A Short Book That Will Help You Learn Any Language You Want
18 true personal stories for independent language-learning thinkers


There are people online who sell ‘the secret,’ the ‘fastest way’, or the ‘best method’ to learn languages.
This bothers me.
How can they sell something that doesn’t exist? How can they sell ‘the best method’ without knowing anything about the people they’re selling it to?
I decided to rebel against these false promises.
And I did that by writing a book titled “Any Language You Want: 18 Conflicting Answers for a New Kind of Language Learner”.
Here’s what the book is about and how it can help you.
The content of “Any Language You Want”
“Any Language You Want” is a collection of contradictory true personal stories in answer to “What’s the best way to learn a language?”
In each of the 18 chapters I share a story about how I mastered English — my second language — and tell you what’s the best way to learn another language.
Each chapter ends with the same sentence: “This is how to learn a language”.
But each chapter disagrees with the next.
One story tells you to hire teachers and take classes — just like I did while learning English in London. The next one argues you should do everything on your own. Take no courses, hire no teachers. Do what I did when I was living in Australia.
One story says you should never touch a dictionary. The next one persuades you to look up every unknown word you encounter.
Should you aim at sounding like a native? Yes. Wait, no, you shouldn’t.
Which chapter tells the truth? Which chapter is right?
All of them.
These are the titles:
- Invest in a New Life and Language Classes
- Walk Alone, No Investment Needed
- Plant Seeds
- Learn Unconsciously
- Don’t Ask the Impossible
- Take Mistakes Seriously
- Study Rules
- Make Music
- Take Language Exams
- Take Up Real-World Challenges
- Accept There’s No Blueprint
- Adopt the Best Method in the World
- Become a Master Solo-Storyteller
- Include Everyone
- Keep Your Accent
- Speak Like a Native
- Teach
- Trust but Verify

He liked it.
So the advice I’ll be giving you is advice you can trust.
But wait a second. I don’t know you. How can my book give you the best advice without knowing you and your unique situation?
Well, it can’t.
How “Any Language You Want” can help you
“What’s the best way to learn a language?” is a complex question and complex questions require complex answers.
So in “Any Language You Want” you won’t find a blueprint for learning languages. You won’t find the best advice or the X things you should do to become fluent in a language.
Instead, you’ll read my personal stories that will show you how language learning is a multifaced, multidimensional, and highly personal activity.

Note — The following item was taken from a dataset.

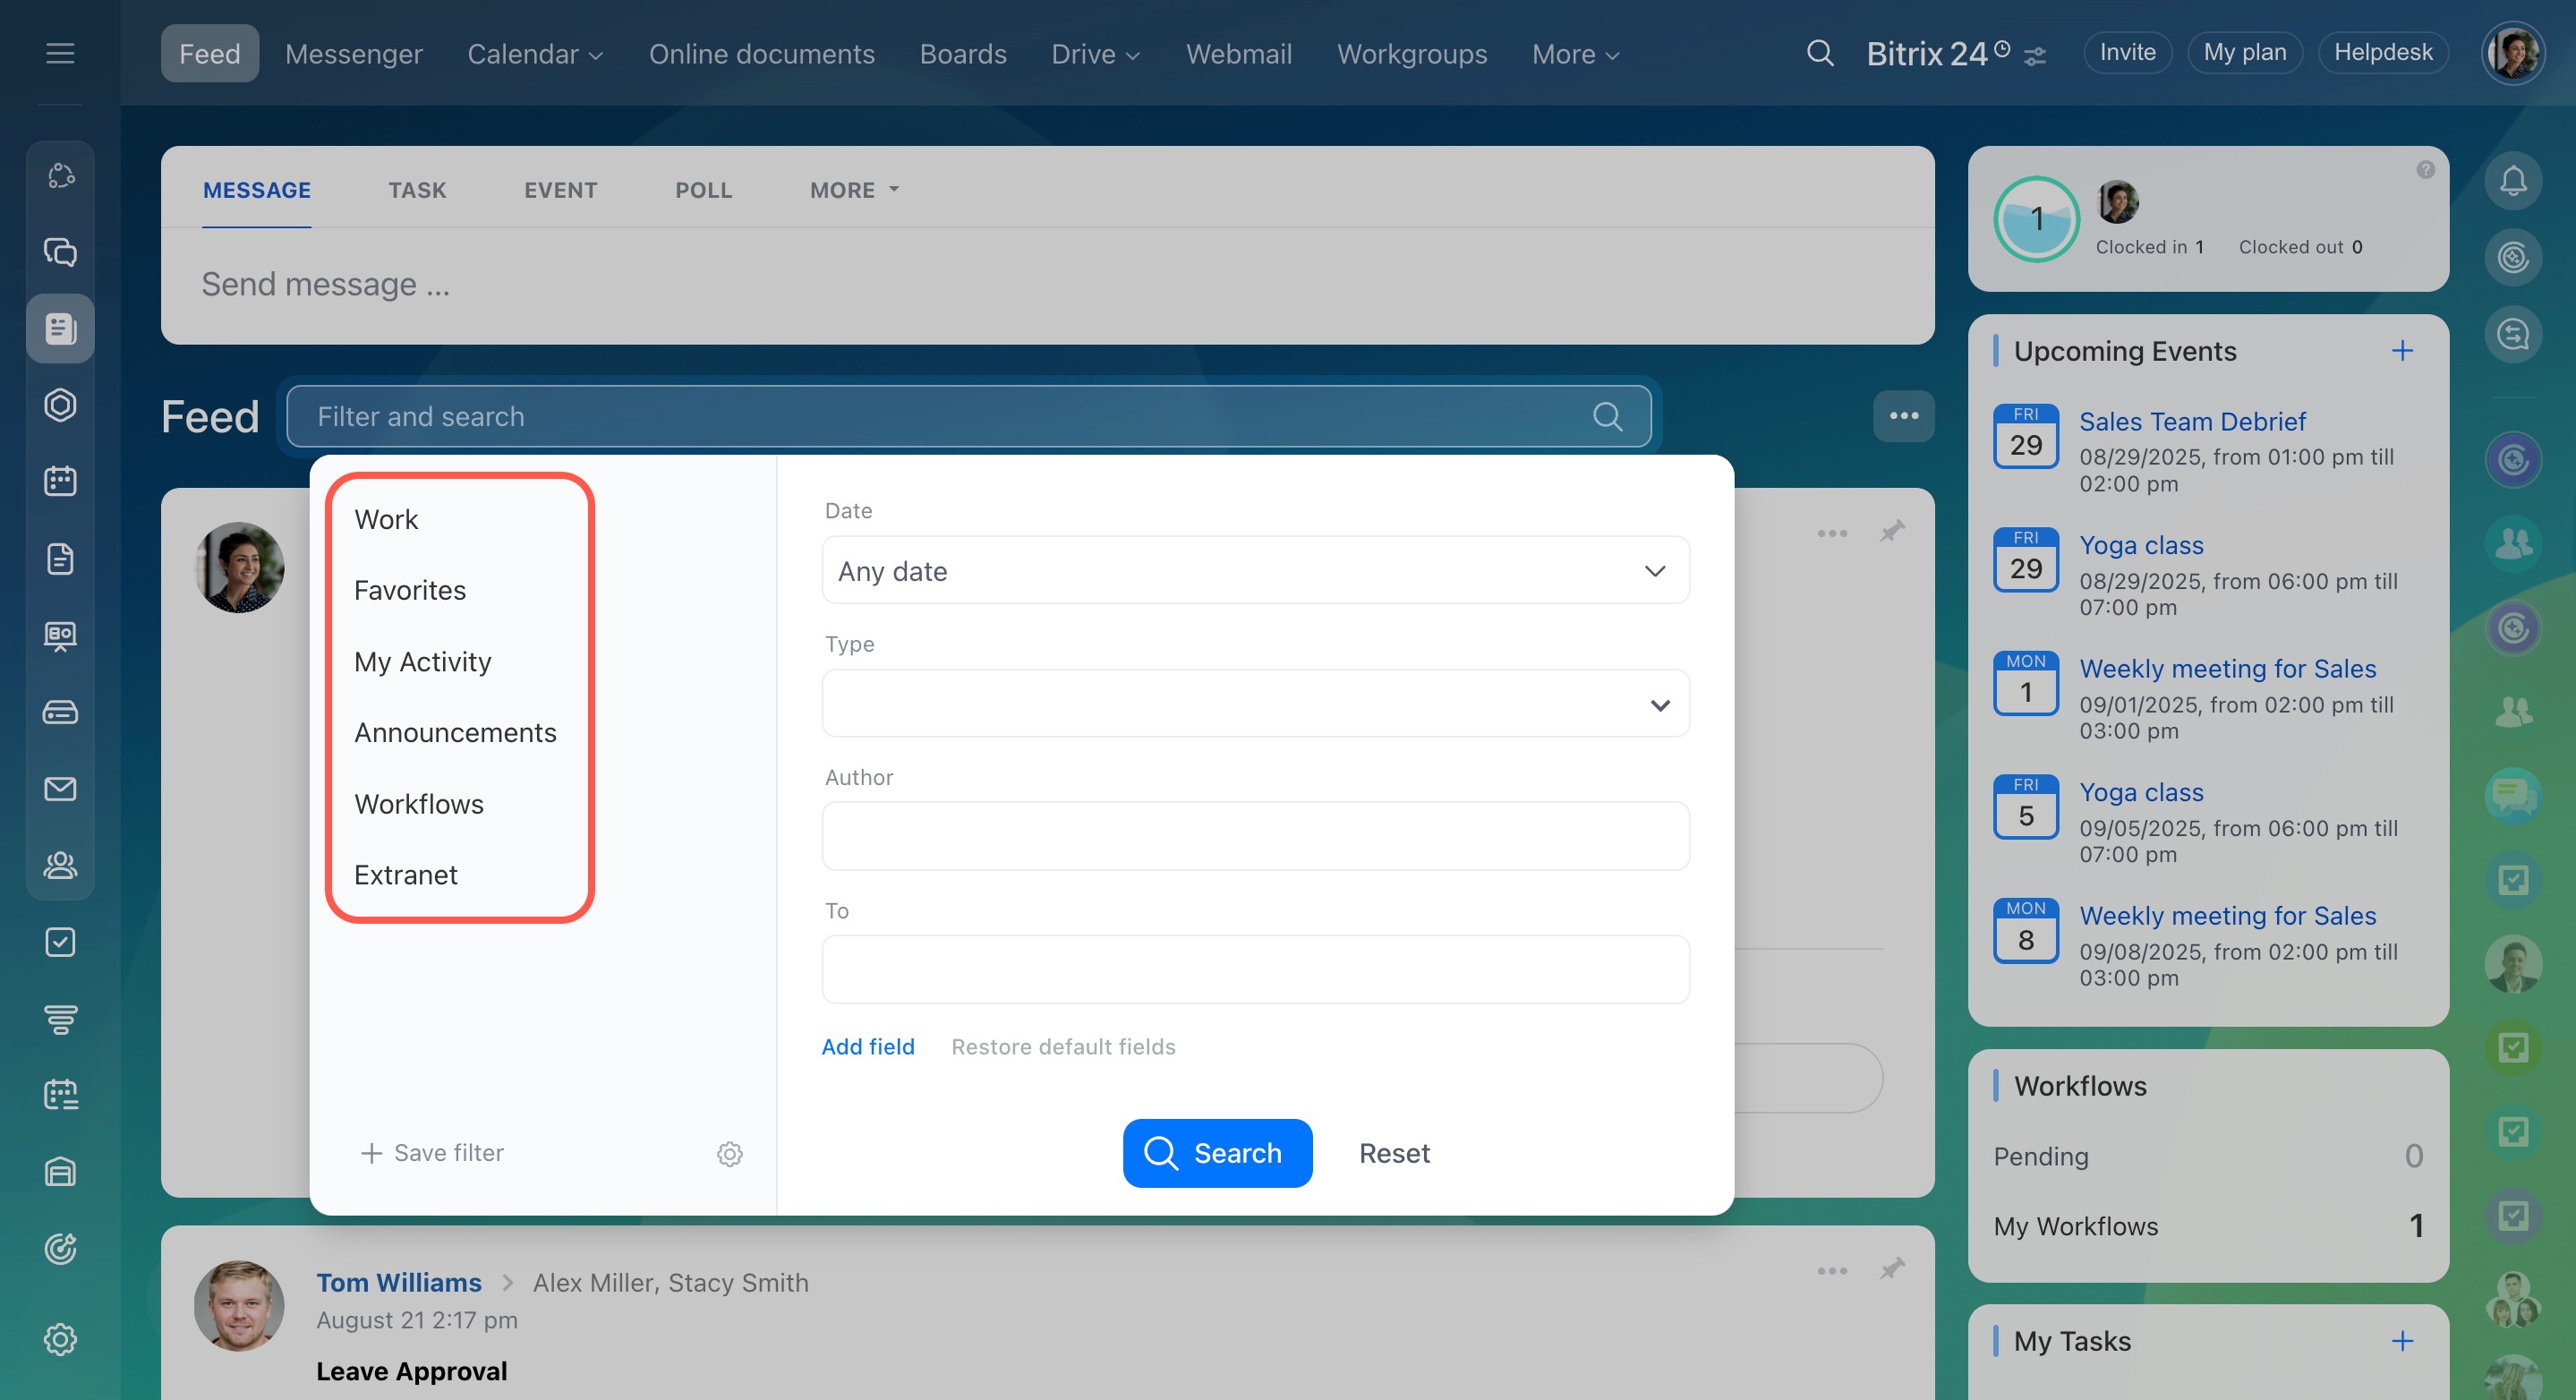Expand the MORE post type dropdown

[x=854, y=190]
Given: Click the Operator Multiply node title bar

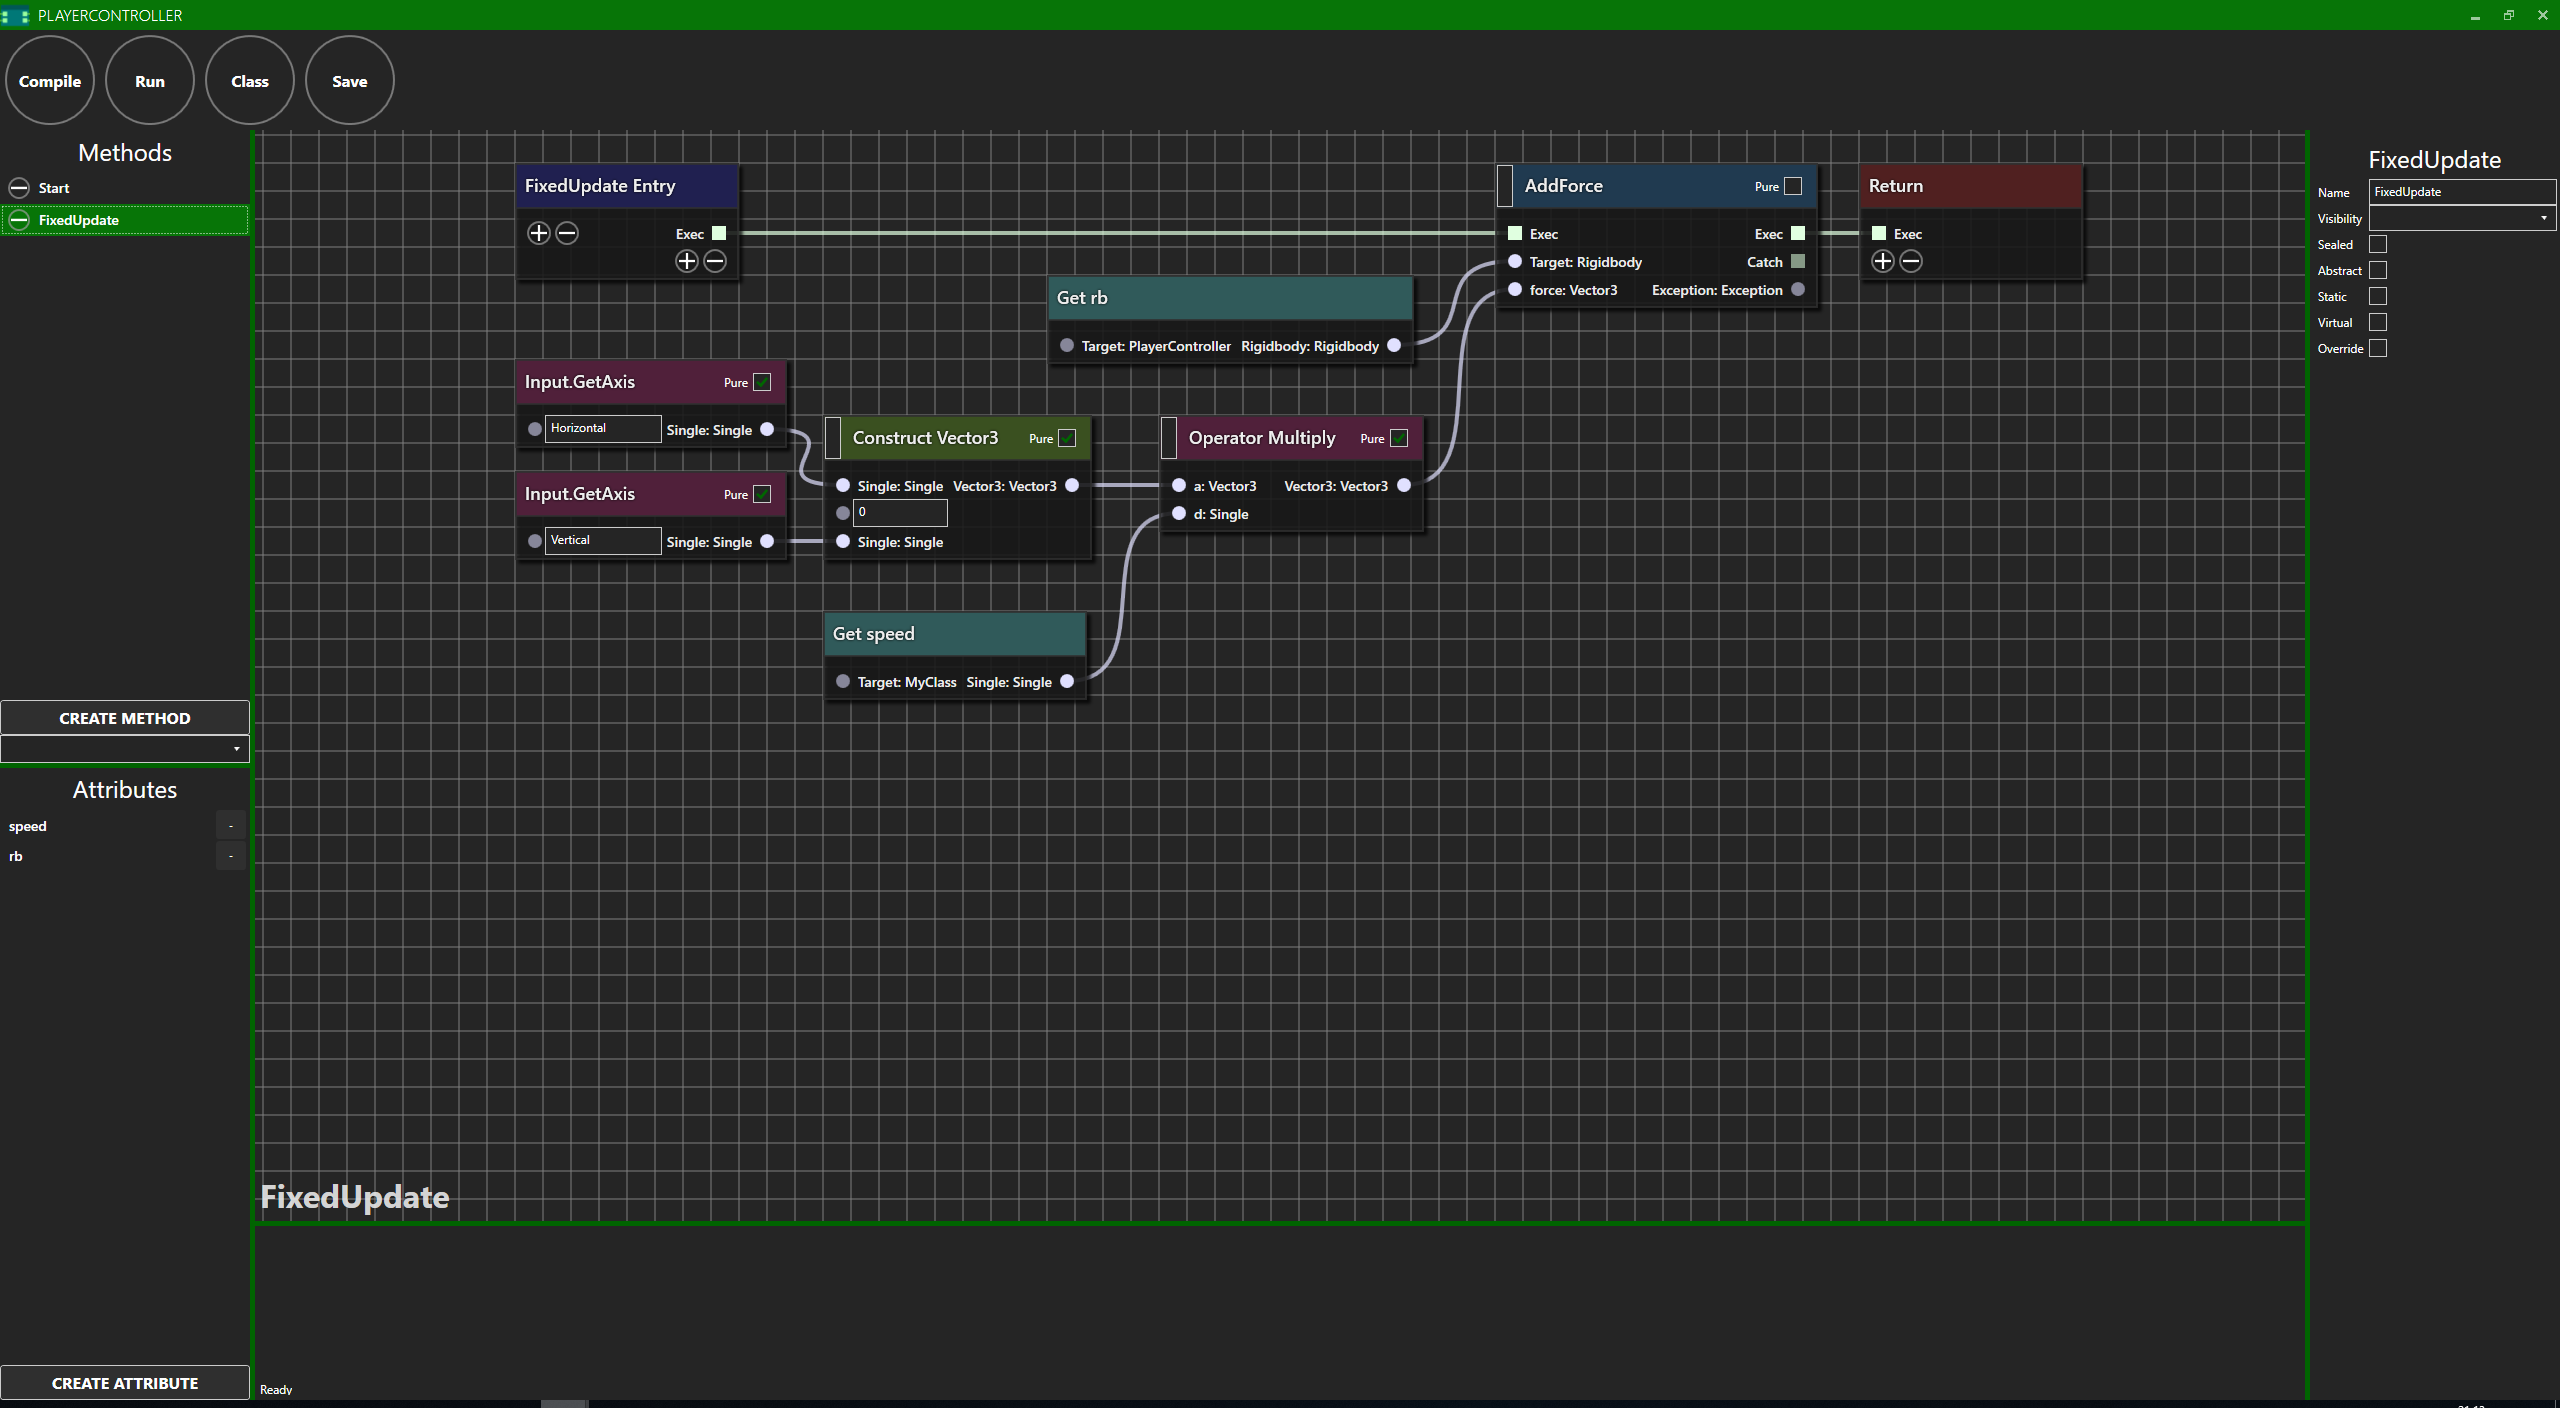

It’s a book that, I hope, will discourage you from looking for the ‘best way’ or the ‘top tips’ and encourage you to look for ‘what works for me’.
The book’s main aim is to help you become an independent language-learning thinker — to empower you.
I’ll be telling you everything I did to become a proficient speaker of my second language but, because I don’t know you, I cannot know which of my 18 stories will work for you.
All of them worked for me. How many will be suitable for you? Maybe all, maybe none.
I don’t know.
7 random facts about “Any Language You Want”
- The book was inspired by “Anything You Want: 40 Lessons for a New Kind of Entrepreneur” and “How to Live: 27 Conflicting Answers and One Weird Conclusion” — two fantastic books by Derek Sivers. Had I not read these, “Any Language You Want” wouldn’t exist today.
- It’s 78 pages long.
- The longest story is about 1300 words. The shortest 194.
- My aunt — an intermediate (B1) speaker of English — read it and said she could understand everything without using dictionaries.
- Trisha Traughber, a writer and writing coach, helped me write it.
- I used humour in my stories, so I hope you’ll have a chuckle here and there.
- It’s available on Amazon.
Final thought on “Any Language You Want”
We all want precise answers and guidelines in life, don’t we?
Life would be much easier if — for every goal we want to achieve — we had a detailed road map to take us to our final destination.
However, in life and language learning, despite what some people say online, there is no one-size-fits-all road map. The same map could take one person to fluency and another off the cliff.
This little book I wrote is a tool that can help you draw your own road map, so you can make progress and learn any language you want.